Accurately identifying Aboriginal and Torres Strait Islander languages will be greatly enhanced by using three key Austlang data sets, now available at data.gov.au, the central source of open data in Australian government agencies.
“The Austlang data sets will help people to distinguish Australian Indigenous languages and their context among the hundreds of Indigenous language varieties that exist in this country,” AIATSIS CEO, Craig Ritchie said.
“Individuals or organisations are free to use the Austlang data sets to build new resources incorporating data, to cross reference material, find resources and ultimately make better, data-informed decisions when it comes to Aboriginal and Torres Strait Islander languages.”
Austlang provides information about Indigenous Australian languages which have been assembled from referenced sources. The data sets now available on data.gov.au contain the language names, each with a unique code to act as a stable identifier, alternative names and spellings and the approximate location of each language variety.

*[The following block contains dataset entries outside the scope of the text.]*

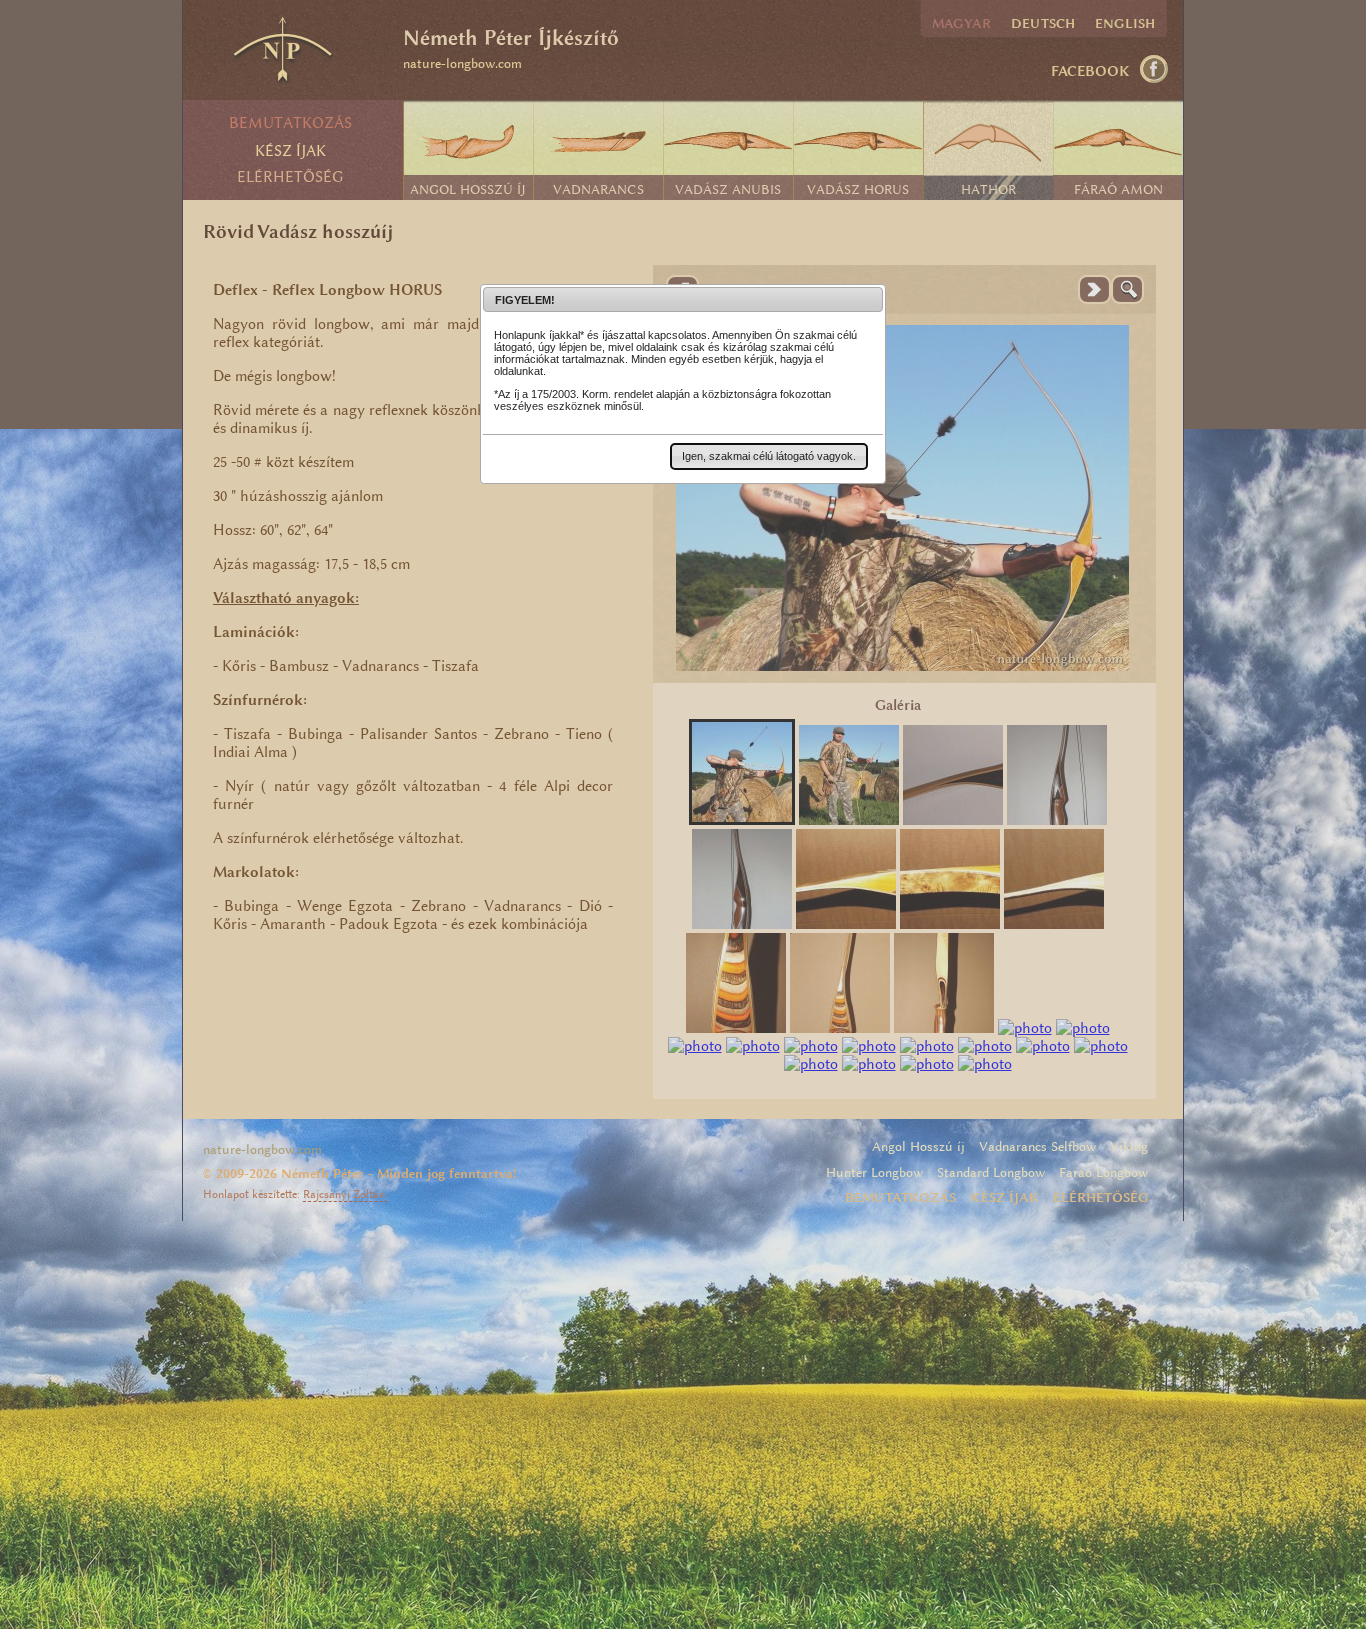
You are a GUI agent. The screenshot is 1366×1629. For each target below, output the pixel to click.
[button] (769, 456)
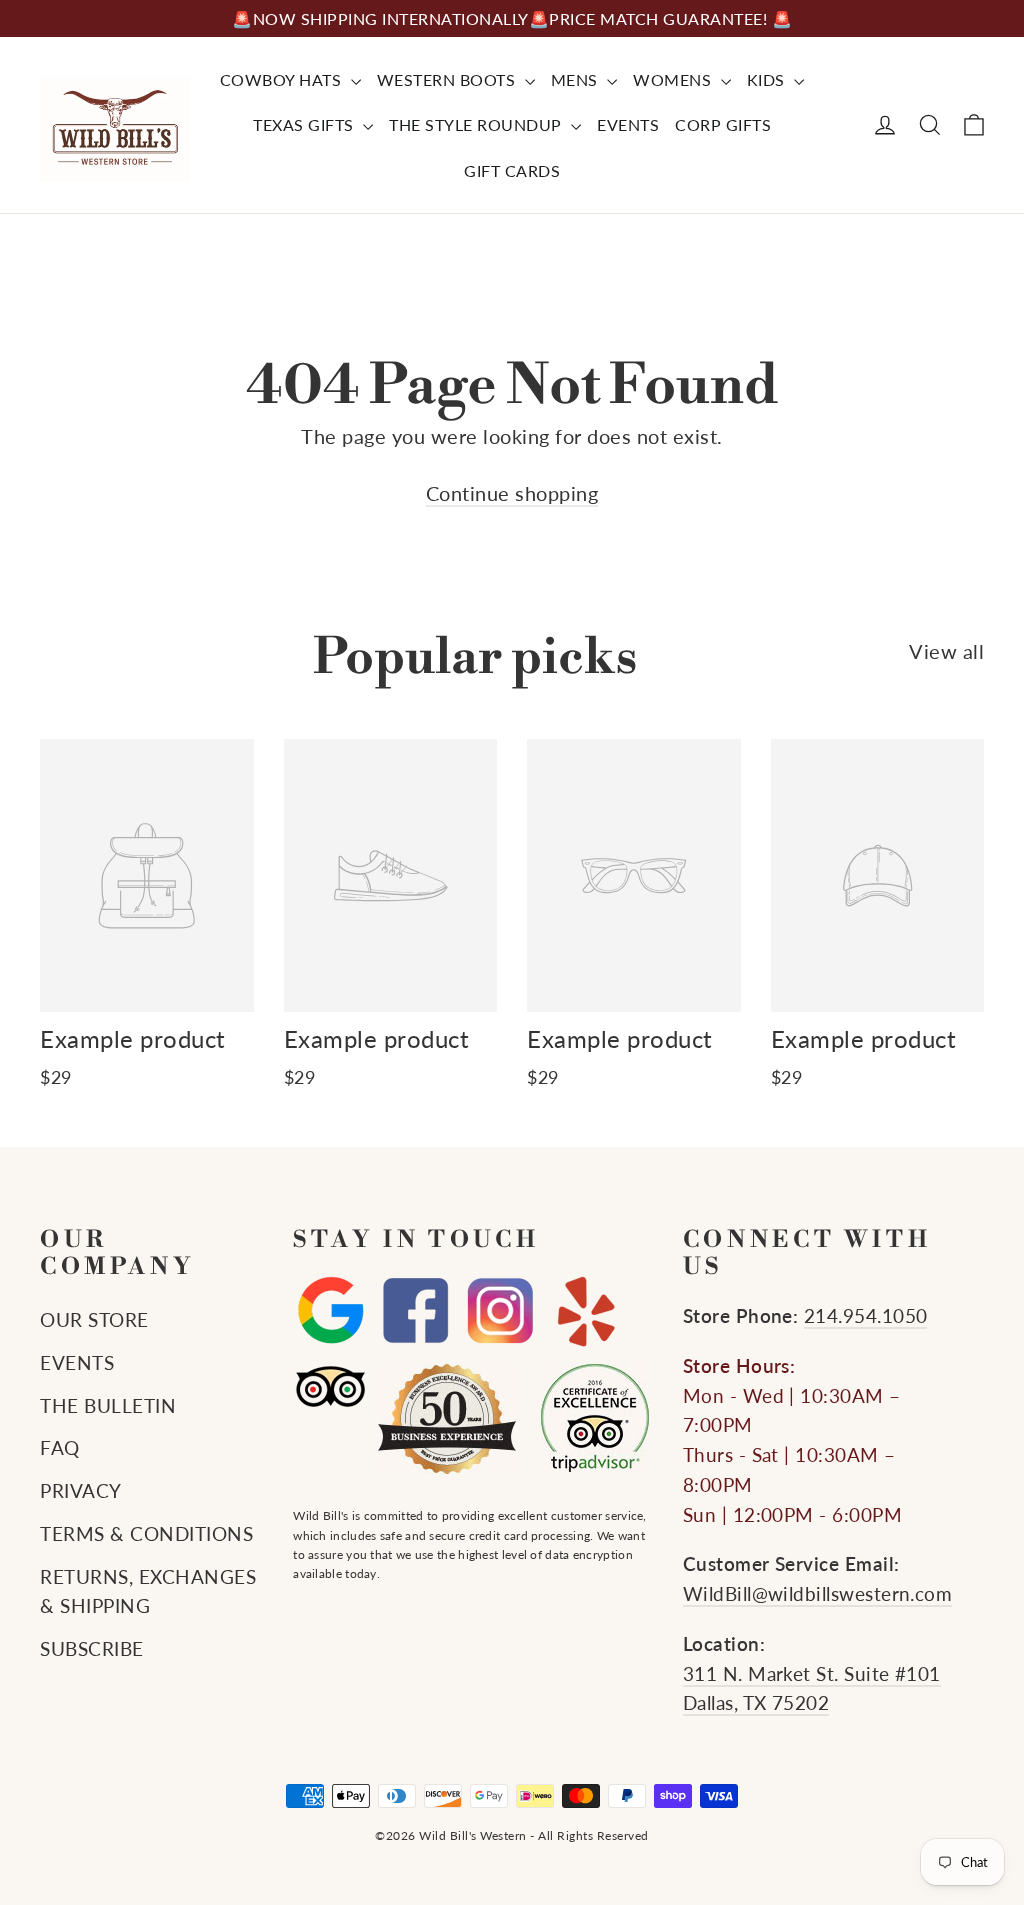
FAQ (60, 1448)
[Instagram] (500, 1311)
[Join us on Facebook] (415, 1311)
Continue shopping (512, 493)
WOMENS (674, 79)
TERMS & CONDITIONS (146, 1534)
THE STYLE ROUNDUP (477, 124)
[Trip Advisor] (330, 1386)
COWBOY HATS (283, 79)
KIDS (768, 79)
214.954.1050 (866, 1316)
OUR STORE (94, 1320)
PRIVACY (81, 1491)
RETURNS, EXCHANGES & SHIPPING (148, 1592)
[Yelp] (585, 1311)
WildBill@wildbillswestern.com (818, 1594)
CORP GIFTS (723, 124)
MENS (577, 79)
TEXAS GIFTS (305, 124)
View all (946, 651)
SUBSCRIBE (92, 1649)
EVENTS (628, 124)
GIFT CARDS (512, 170)
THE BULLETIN (108, 1406)
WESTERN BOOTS (448, 79)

In addition to these data sets, the complete Austlang resource also includes:
- Comments about the language variety from referenced sources
- Geographical location from referenced sources
- Links to Mura the AIATSIS catalogue for items about the language, and OZBIB a curated bibliography
- Links to programs; people; and a variety of community resources
- Speaker numbers surveys
- Documentation scores for known word lists; text collections; grammars; audio-visual resources
- Classifications from various linguistic surveys
The addition to data.gov.au comes after the US Library of Congress added the Austlang language codes to their Machine-Readable Cataloging (MARC) Language Source Codes in October 2018. The Austlang language codes replaced the single ‘aus’ MARC language code for Australian languages, making published materials relating to more than 800 Aboriginal and Torres Strait Islander language varieties easier to identify and locate.